Today’s article idea struck me as I was a reading a book about relationships – called “The Way Of The Superior Man”. It’s a great book overall and I wanted to share with you some good insights I got from it. It’s information that seems so easy to apply, yet feel not so intuitive for most men – myself included.

Here’s what it’s all about:

Don’t believe a word of what your girlfriend says.

I can see you right now. If you’re a man, you’ve probably been taken aback and you are wondering what I mean by that. And if you’re a woman.. then chances are you feel offended by what I just said.

That’s okay, take a deep breath. Both of you.

In fact, everyone here gets it wrong.

I’m not saying she’s lying (although she might lie to you, I’m not making any generalization by saying that.)

The man core says she is, when she isn’t. Well, I guess it depends on the viewpoint you adopt.

Man tends to think that : not true = lie. But that’s not what it’s about.

Here’s a truth about (most) women: they act according to their feelings. And “act” includes “talk”.

What do I mean by that? It’s very simple:

Unlike men, who are goal or purpose-oriented.. women are “love-oriented”.

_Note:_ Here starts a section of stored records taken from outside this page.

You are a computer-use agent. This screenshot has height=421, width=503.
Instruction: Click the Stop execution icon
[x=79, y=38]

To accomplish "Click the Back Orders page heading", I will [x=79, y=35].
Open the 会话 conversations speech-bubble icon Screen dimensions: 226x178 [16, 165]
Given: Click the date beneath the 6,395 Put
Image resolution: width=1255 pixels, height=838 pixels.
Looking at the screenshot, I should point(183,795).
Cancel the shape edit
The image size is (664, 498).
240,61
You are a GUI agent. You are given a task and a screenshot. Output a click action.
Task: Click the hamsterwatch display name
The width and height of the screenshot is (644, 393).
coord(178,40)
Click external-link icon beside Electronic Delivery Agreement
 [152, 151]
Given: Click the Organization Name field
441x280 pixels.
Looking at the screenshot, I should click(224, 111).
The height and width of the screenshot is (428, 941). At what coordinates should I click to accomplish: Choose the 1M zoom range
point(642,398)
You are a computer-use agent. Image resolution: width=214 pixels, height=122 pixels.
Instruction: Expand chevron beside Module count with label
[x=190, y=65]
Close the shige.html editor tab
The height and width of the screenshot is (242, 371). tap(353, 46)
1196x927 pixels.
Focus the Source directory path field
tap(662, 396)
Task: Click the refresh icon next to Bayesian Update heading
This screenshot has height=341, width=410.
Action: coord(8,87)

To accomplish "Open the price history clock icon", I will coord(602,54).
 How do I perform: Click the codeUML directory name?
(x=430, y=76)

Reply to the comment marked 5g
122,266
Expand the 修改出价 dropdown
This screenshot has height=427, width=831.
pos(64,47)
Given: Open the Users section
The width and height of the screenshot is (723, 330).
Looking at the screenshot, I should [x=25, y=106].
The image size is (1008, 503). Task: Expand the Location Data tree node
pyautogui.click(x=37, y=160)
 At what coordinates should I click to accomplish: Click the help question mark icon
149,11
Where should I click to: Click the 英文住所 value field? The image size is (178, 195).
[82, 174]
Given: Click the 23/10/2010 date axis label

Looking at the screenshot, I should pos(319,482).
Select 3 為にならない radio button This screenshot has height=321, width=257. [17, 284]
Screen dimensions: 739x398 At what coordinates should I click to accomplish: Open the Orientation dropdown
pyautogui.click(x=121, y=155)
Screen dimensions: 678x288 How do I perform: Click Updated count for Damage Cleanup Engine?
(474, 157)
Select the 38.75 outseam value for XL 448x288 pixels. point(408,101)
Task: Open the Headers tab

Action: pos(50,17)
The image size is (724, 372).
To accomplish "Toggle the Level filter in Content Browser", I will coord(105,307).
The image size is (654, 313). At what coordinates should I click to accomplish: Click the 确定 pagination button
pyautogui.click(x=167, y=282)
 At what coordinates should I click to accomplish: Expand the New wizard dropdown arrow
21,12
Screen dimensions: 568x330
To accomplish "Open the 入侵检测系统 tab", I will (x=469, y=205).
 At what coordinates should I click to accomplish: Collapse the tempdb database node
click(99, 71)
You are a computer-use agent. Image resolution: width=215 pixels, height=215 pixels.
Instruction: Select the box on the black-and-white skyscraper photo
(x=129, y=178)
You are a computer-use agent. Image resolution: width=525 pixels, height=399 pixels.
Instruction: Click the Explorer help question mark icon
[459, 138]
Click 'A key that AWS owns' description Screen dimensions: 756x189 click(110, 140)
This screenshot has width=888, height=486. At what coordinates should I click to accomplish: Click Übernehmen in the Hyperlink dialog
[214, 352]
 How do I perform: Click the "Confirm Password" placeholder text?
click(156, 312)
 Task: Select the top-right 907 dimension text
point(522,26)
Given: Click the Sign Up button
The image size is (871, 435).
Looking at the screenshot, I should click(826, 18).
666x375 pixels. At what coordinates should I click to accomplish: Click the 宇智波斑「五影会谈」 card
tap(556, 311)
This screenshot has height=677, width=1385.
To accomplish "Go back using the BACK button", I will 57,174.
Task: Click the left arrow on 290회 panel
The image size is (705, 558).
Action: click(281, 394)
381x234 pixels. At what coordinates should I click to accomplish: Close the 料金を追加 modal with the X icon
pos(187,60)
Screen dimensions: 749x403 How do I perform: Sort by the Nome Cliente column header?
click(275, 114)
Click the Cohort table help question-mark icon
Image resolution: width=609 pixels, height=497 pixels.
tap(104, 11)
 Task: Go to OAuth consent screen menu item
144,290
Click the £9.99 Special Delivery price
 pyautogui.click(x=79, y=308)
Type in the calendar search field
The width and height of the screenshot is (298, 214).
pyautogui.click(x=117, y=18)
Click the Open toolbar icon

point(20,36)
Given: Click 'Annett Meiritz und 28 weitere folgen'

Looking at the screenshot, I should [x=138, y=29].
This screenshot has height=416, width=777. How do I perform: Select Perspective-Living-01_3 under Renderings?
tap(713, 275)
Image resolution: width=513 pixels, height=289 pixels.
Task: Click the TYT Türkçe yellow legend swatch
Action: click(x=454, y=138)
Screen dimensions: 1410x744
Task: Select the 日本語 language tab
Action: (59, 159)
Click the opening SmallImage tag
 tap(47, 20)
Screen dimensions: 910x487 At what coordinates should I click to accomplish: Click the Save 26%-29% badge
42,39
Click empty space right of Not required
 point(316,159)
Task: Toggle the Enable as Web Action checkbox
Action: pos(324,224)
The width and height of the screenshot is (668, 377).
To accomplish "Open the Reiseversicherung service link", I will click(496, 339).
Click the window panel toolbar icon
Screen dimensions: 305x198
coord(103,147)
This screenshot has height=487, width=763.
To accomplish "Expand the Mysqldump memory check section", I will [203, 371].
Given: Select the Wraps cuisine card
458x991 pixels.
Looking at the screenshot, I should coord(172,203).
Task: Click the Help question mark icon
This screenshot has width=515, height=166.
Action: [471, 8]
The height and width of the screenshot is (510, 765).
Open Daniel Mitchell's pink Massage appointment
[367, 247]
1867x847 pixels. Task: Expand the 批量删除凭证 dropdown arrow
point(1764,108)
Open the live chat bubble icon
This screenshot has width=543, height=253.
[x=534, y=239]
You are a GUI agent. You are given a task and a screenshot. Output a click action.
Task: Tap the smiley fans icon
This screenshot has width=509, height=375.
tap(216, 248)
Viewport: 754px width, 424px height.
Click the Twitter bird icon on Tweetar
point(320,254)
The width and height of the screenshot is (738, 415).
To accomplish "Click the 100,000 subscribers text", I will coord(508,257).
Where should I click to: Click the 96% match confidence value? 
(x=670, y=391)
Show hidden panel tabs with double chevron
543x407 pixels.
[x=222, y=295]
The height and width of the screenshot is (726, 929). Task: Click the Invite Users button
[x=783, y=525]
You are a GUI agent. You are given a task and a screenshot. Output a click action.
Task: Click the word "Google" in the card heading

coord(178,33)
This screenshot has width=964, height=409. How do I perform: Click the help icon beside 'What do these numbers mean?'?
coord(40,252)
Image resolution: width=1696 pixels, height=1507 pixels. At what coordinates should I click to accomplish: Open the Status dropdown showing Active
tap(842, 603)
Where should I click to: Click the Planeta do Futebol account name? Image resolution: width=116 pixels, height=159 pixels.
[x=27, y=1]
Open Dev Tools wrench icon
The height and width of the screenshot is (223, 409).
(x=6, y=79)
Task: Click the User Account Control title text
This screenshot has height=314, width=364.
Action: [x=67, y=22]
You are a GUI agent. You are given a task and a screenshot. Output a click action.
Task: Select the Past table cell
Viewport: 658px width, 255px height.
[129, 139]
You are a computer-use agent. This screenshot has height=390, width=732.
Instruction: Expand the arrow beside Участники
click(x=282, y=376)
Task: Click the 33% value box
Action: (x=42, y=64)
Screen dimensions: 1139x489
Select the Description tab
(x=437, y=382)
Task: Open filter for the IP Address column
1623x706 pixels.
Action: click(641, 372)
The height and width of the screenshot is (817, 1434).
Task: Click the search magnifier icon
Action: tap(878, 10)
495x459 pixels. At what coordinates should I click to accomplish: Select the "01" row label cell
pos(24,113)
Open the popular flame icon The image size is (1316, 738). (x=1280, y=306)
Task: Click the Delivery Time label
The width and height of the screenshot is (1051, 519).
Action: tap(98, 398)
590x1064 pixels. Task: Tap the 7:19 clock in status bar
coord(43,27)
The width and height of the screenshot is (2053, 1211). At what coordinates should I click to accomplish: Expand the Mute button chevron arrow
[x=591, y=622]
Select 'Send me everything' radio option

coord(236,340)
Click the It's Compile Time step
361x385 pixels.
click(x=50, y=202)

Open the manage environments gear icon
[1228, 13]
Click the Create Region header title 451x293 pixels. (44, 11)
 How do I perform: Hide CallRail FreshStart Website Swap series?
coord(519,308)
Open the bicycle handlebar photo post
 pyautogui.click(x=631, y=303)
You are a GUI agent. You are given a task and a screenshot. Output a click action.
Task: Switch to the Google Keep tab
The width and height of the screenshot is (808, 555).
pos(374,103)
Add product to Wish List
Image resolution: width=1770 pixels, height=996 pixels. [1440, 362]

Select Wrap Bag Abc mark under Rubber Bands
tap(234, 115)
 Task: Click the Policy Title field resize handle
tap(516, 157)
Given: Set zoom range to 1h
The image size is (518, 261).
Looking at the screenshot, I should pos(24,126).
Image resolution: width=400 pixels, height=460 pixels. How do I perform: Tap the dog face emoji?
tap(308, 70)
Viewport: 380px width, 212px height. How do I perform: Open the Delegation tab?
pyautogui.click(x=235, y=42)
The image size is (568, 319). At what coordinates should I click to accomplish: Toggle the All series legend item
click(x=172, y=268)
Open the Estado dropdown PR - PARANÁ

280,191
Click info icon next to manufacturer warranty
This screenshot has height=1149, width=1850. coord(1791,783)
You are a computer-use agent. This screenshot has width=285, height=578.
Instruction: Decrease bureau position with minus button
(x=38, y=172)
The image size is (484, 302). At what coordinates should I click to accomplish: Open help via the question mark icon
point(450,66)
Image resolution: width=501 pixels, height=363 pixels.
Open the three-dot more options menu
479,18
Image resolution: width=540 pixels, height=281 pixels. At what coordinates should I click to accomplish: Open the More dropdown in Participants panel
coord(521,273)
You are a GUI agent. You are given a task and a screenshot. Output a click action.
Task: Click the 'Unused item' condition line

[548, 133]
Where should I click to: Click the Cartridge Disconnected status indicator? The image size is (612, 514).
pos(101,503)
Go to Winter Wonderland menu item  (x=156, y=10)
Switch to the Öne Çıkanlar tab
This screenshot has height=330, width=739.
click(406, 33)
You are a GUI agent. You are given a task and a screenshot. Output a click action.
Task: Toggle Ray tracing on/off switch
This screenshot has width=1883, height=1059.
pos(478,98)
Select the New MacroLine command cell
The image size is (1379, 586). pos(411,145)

SIDE NOTE: In truth, it’s not as simple as that.. since men and women may have different energies that may dictate the way they behave, but I won’t get into that in this article. Long story short, some men might be “love-oriented” whereas some women might be “purpose-oriented”. We’ll talk about that more deeply in the next article.

For now, let’s just stick to “all men=purpose-oriented” and “all women=love oriented”. It’ll be easier to understand and that’s pretty much even though it’s not the case for everyone.

Basically, women wants love. They want to love but more importantly to feel loved. That’s what it’s all about. This is the very reason you shouldn’t trust a woman’s words most of the time (unless a certain thing occur, I’ll get into that.)

Although men are mostly driven by their sense of duty, or by their yearning of achieving some goals of them.. women are not. Well, like I said.. it depends. For instance, as surprising as it may sound, although I’m also really focused on goals.. I’m more importantly a complete woman when it comes to love and relationships. But it doesn’t change the fact that most women are “women”, and are craving to feel that feeling.

So, this is the big question: why should you not trust a woman’s words?

As I said, women are primarily driven by feelings. Which means that feelings – or mood – dictate the way they behave.

How does that help us? Here’s how:

Contrary to men, when women say something they usually don’t mean it. After all, they’re being “controlled” by their feelings. I guess we could say that women don’t talk, their feelings do.

So basically, when you ask her something.. and that she answers you.. more often that not, the answer she gave you has been “filtered” by her mood. Here’s an exemple from the book: let’s say you ask her if she wants to go the movies. She says no.

For a man… and as a man, I agree.. no means.. no. But here’s the tricky part: sometimes women really do mean no.. but sometimes they don’t. If you’re asking, yep.. we, men, pretty much have to guess if she truly means it or not! Sounds complicated? Well, sure.. you’re not seer. And so aren’t I. In fact, there is no techniques so to speak to guess, but we can understand how women work and increase our chances of getting it right!

Let’s go back to our example. You just asked her out and she declined the proposal. Fine. Here’s how the book deals with it. Well, I guess it’s not supposed to be taken literally.. but it shows the correct attitude to have: for the reader to understand how women behave, the author explained that if the guy (in the example) were to suddenly hug her and spin her around.. then she might say yes.

I don’t think that that’s what he recommends to literally do, but here’s in my opinion the great piece of insight behind this little story: a woman will be way more likely to follow you, if she feels the love (or connection) between both of you.

In other words, when a woman says something, she’s talking about the feelings she experiences in the present moment (which is why spinning her around and hugging her actually make a change).

According to the author, the basic rule is: never trust what she says unless love is flowing deeply and fully the moment she talks.

The author shared that 90% of a woman’s emotional problems stem from feeling unloved.

And I have no doubt it’s true.

That’s it.

So, the next time she says something differently or make a fuss over nothing.. you might want to check if it’s not a problem about you not showing her you love her. By the way, the book also talked about how women constantly challenge their men to see if they truly love her. In short: it’s a never-ending process. So don’t hope you can put an end to it!

What I find awesome with this information is that it really can solve A LOT of problems. Actually, on the top of my head, I have a few situations I didn’t know how to handle with my ex-girlfriend that totally make sense as soon as I read the part I’ve just talked about. In fact, I fell in love with the process of understanding women even more. It’s like, instead of thinking “she’s crazy or..?” (which I admit I already thought) you start understanding how she feels and why she might act that way.

I will totally continue learning more about that and keep writing articles on the subject! Hope we’re on the same page. Don’t forget that relationships is one of the most important if not the most important thing that we all need in our lives. And it’s definitely part of our journey to learn about the opposite sex, try to understand them and find the person with whom you’ll be able to share the best moments.